Are your teeth unexpectedly fracturing or jaw hurting? You might be a grinder!
Teeth grinding (bruxism) is the involuntary clenching or grinding of the teeth. It generally happens during sleep, but some people experience it when they are awake. There are many reasons why someone might develop bruxism, including emotional stress (e.g. anger and anxiety), drug use (e.g. stimulants), having to concentrate hard, and illness. Some people may also develop bruxism from the misalignment of teeth. Grinding can lead to a myriad of dental and oral complications, including:
- Teeth that are flattened, fractured, chipped or loose
- Worn tooth enamel, exposing deeper layers of your tooth
- Increased tooth pain or sensitivity
- Tired or tight jaw muscles, or a locked jaw that won’t open or close completely
- Jaw, neck or face pain or soreness
- Dull headache or pain that feels like an earache, though it’s actually not a problem with your ear
At The Grove Dental Rouse Hill, Dr Britt is dedicated to diagnosing behavioural and physical complications, such as grinding, as these usually require targeted treatment approaches to prevent further damage. Dr Britt recommends patients with bruxism to wear a custom-fitted bite splint or protective mouthguard throughout the night or during idle times of the day (e.g. commuting to and from work).
Temperomandibular Joint (TMJ) disorders and treatment
Sometimes, grinding is a sign of a deeper problem with the temperomandibular joint (TMJ). The TMJ is the joint around which your lower jaw (mandible) opens and closes your mouth, and the way your teeth bite and fit together can impact the function of these hinge joints. An unhealthy TMJ shares many of the same symptoms as bruxism, including earaches, migranes/headaches, muscle stiffness, popping or clicking of the jaw, reduced range of motion, irregular tooth wear and difficulty eating.
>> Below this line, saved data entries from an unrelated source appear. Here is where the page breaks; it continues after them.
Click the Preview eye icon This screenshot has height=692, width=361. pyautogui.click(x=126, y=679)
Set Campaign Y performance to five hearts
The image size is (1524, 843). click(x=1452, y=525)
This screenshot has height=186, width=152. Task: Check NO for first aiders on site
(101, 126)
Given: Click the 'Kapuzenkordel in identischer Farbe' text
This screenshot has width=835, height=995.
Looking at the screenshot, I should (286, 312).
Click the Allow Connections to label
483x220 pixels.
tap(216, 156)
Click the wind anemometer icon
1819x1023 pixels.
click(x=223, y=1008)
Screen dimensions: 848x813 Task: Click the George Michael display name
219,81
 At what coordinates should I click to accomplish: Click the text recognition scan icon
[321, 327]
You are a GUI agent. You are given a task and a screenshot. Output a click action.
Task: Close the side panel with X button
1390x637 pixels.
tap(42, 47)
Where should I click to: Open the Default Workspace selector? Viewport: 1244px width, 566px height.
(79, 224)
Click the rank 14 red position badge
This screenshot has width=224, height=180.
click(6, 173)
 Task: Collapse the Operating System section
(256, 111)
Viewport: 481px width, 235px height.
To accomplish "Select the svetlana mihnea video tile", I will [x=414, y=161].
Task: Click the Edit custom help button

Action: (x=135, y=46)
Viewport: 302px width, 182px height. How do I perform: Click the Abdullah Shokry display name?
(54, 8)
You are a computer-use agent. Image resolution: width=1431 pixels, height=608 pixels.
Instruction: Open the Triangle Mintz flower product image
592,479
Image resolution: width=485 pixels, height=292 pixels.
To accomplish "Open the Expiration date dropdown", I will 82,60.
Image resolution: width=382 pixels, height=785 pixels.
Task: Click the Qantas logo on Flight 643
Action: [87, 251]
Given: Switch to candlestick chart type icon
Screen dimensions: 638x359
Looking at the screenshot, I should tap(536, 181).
Although some of the treatment options are also similar, at The Grove Dental Rouse Hill, we closely investigate ways to ensure that your TMJ can work efficiently and without constriction. This might involve making small modifications to the way restorations fit or replace missing teeth. This can often aide in relaxing the TMJ and minimising side effects such as headaches and facial pain.